[Collected data entries]
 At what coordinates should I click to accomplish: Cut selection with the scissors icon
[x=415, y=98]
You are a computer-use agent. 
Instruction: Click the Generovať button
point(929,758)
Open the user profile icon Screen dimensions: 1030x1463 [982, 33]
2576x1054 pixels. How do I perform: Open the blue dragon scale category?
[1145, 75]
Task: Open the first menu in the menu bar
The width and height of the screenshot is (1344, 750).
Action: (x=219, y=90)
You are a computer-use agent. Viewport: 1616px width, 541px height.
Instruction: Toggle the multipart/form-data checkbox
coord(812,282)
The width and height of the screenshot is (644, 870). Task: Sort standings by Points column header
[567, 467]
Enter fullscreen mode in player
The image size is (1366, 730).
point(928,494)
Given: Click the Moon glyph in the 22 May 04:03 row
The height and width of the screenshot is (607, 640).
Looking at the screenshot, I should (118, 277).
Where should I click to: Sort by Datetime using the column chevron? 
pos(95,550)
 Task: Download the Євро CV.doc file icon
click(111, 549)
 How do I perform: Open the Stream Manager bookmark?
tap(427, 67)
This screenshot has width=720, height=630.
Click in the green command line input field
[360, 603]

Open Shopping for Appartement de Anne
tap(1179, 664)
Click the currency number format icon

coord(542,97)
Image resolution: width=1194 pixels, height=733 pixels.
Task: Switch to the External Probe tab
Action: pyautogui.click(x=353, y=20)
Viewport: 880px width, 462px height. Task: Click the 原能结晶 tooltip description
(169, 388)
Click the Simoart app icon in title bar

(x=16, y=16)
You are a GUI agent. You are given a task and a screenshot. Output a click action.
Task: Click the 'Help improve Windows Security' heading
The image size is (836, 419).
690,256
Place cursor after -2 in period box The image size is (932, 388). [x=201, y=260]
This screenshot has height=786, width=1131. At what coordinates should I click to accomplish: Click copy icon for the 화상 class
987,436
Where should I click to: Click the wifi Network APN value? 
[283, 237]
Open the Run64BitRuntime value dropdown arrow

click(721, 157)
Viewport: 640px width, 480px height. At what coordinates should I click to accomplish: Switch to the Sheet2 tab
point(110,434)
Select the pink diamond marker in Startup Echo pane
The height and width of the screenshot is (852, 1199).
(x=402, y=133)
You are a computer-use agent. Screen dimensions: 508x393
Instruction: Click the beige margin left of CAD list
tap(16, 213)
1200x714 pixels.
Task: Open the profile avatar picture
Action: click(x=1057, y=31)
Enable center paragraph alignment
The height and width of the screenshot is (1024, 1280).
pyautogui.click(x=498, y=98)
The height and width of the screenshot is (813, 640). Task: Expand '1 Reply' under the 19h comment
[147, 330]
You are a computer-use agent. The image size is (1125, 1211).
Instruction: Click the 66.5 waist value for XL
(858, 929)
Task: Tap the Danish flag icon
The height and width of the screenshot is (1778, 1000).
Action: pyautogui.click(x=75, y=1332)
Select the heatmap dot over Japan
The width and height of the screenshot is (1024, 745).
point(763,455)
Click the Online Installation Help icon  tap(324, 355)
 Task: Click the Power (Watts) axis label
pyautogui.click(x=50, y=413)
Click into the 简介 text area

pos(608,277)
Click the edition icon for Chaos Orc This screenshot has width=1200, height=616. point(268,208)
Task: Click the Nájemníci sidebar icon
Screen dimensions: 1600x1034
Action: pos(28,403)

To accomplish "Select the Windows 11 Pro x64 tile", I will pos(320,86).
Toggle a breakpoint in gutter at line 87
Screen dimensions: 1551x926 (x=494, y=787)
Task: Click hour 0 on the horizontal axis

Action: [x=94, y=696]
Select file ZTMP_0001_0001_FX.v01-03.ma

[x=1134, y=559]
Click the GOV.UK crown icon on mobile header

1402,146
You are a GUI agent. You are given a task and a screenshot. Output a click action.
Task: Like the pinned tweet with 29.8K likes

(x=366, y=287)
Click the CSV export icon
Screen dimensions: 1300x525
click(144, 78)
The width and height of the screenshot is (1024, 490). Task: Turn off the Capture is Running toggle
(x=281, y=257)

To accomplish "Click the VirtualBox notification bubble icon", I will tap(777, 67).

Task →
The answer must be the complete set of entries, retyped exactly.

Solved exercise →
 At what coordinates should I click to accomplish: Cut selection with the scissors icon
[x=415, y=98]
You are a computer-use agent. 
Instruction: Click the Generovať button
point(929,758)
Open the user profile icon Screen dimensions: 1030x1463 [982, 33]
2576x1054 pixels. How do I perform: Open the blue dragon scale category?
[1145, 75]
Task: Open the first menu in the menu bar
The width and height of the screenshot is (1344, 750).
Action: (x=219, y=90)
You are a computer-use agent. Viewport: 1616px width, 541px height.
Instruction: Toggle the multipart/form-data checkbox
coord(812,282)
The width and height of the screenshot is (644, 870). Task: Sort standings by Points column header
[567, 467]
Enter fullscreen mode in player
The image size is (1366, 730).
point(928,494)
Given: Click the Moon glyph in the 22 May 04:03 row
The height and width of the screenshot is (607, 640).
Looking at the screenshot, I should (118, 277).
Where should I click to: Sort by Datetime using the column chevron? 
pos(95,550)
 Task: Download the Євро CV.doc file icon
click(111, 549)
 How do I perform: Open the Stream Manager bookmark?
tap(427, 67)
This screenshot has width=720, height=630.
Click in the green command line input field
[360, 603]

Open Shopping for Appartement de Anne
tap(1179, 664)
Click the currency number format icon

coord(542,97)
Image resolution: width=1194 pixels, height=733 pixels.
Task: Switch to the External Probe tab
Action: pyautogui.click(x=353, y=20)
Viewport: 880px width, 462px height. Task: Click the 原能结晶 tooltip description
(169, 388)
Click the Simoart app icon in title bar

(x=16, y=16)
You are a GUI agent. You are given a task and a screenshot. Output a click action.
Task: Click the 'Help improve Windows Security' heading
The image size is (836, 419).
690,256
Place cursor after -2 in period box The image size is (932, 388). [x=201, y=260]
This screenshot has height=786, width=1131. At what coordinates should I click to accomplish: Click copy icon for the 화상 class
987,436
Where should I click to: Click the wifi Network APN value? 
[283, 237]
Open the Run64BitRuntime value dropdown arrow

click(721, 157)
Viewport: 640px width, 480px height. At what coordinates should I click to accomplish: Switch to the Sheet2 tab
point(110,434)
Select the pink diamond marker in Startup Echo pane
The height and width of the screenshot is (852, 1199).
(x=402, y=133)
You are a computer-use agent. Screen dimensions: 508x393
Instruction: Click the beige margin left of CAD list
tap(16, 213)
1200x714 pixels.
Task: Open the profile avatar picture
Action: click(x=1057, y=31)
Enable center paragraph alignment
The height and width of the screenshot is (1024, 1280).
pyautogui.click(x=498, y=98)
The height and width of the screenshot is (813, 640). Task: Expand '1 Reply' under the 19h comment
[147, 330]
You are a computer-use agent. The image size is (1125, 1211).
Instruction: Click the 66.5 waist value for XL
(858, 929)
Task: Tap the Danish flag icon
The height and width of the screenshot is (1778, 1000).
Action: pyautogui.click(x=75, y=1332)
Select the heatmap dot over Japan
The width and height of the screenshot is (1024, 745).
point(763,455)
Click the Online Installation Help icon  tap(324, 355)
 Task: Click the Power (Watts) axis label
pyautogui.click(x=50, y=413)
Click into the 简介 text area

pos(608,277)
Click the edition icon for Chaos Orc This screenshot has width=1200, height=616. point(268,208)
Task: Click the Nájemníci sidebar icon
Screen dimensions: 1600x1034
Action: pos(28,403)

To accomplish "Select the Windows 11 Pro x64 tile", I will pos(320,86).
Toggle a breakpoint in gutter at line 87
Screen dimensions: 1551x926 (x=494, y=787)
Task: Click hour 0 on the horizontal axis

Action: [x=94, y=696]
Select file ZTMP_0001_0001_FX.v01-03.ma

[x=1134, y=559]
Click the GOV.UK crown icon on mobile header

1402,146
You are a GUI agent. You are given a task and a screenshot. Output a click action.
Task: Like the pinned tweet with 29.8K likes

(x=366, y=287)
Click the CSV export icon
Screen dimensions: 1300x525
click(144, 78)
The width and height of the screenshot is (1024, 490). Task: Turn off the Capture is Running toggle
(x=281, y=257)

To accomplish "Click the VirtualBox notification bubble icon", I will tap(777, 67).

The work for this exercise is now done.